Fig. 2

Pathological mechanisms of NAFLD and main models in zebrafish. Possible pathological mechanisms of steatosis in NAFLD induced by diets, insulin resistance, pathogens and hepatoxic drugs, and the effects of mitochondrial dysfunction, endoplasmic reticulum stress and inflammatory cell infiltration which lead to inflammation, fibrosis and apoptosis in hepatocytes. The diet models, transgenic and mutation models involved are shown in the figure.
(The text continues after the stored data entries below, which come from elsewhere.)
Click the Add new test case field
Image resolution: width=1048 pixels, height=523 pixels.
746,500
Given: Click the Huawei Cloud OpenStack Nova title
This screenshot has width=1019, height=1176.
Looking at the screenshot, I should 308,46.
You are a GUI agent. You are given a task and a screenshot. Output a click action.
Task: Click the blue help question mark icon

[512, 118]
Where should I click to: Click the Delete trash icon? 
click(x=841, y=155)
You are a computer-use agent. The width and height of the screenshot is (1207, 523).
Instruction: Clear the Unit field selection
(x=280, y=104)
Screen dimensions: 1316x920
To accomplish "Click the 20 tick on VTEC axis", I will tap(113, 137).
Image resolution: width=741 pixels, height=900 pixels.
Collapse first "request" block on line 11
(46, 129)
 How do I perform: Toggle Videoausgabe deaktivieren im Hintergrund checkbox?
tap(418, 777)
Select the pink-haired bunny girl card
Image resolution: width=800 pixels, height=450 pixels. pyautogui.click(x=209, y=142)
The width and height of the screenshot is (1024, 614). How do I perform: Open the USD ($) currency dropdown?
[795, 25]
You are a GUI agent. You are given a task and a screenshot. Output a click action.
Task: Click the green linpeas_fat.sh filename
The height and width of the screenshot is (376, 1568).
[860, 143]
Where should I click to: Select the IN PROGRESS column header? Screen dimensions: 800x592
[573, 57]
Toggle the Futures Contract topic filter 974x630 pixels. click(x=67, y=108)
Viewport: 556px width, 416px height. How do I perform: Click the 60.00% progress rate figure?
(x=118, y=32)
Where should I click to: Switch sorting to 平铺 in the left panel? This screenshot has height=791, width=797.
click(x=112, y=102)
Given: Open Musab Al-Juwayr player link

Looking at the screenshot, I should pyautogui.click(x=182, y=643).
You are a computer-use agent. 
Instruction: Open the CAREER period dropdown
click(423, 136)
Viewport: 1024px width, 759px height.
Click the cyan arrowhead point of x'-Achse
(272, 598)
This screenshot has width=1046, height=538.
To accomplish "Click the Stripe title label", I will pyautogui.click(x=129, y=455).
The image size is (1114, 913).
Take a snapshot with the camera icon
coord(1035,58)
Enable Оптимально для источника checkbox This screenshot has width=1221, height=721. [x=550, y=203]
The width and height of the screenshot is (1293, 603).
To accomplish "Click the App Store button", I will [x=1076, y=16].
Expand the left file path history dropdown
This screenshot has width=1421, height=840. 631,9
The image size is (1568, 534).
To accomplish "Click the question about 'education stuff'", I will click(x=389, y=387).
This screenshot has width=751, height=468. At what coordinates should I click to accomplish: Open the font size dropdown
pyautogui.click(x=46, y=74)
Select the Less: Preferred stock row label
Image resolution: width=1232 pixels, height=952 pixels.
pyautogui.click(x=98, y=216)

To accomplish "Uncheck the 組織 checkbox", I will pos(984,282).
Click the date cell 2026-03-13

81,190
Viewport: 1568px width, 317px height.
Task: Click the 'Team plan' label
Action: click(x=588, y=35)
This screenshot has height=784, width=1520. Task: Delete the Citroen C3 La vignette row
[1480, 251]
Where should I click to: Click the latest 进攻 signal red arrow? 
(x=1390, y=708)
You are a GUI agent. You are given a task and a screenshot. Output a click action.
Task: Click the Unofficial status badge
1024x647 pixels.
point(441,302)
ACC, acetyl-CoA carboxylase; CHOP, CCAAT/enhancer-binding protein homologous protein; CM, chylomicron; DAGs, diacylglycerols; DNL, de novo lipogenesis; EDCs, endocrine-disrupting chemicals; ER, endoplasmic reticulum; FFA, free fatty acid; FAS, fatty acid synthase; FXR, farnesoid X receptor; HBV, hepatitis B virus; HSC, hepatic stellate cell; JAK-STAT, Janus kinase/signal transducer and activator of transcription; JUNK, Jun amino-terminal kinase; LPCs, lysophosphatidylcholines; LXR, liver X receptors; MO, morpholino; mTOR, mechanistic target of rapamycin; PPAR, peroxisome proliferators-activated receptors; ROS, reactive oxygen species; SCD, stearoyl-CoA desaturase; SREBP-1C, sterol regulatory element binding protein 1c; TG, triglyceride; UPR, unfolded protein response; VLDL, very low-density lipoprotein.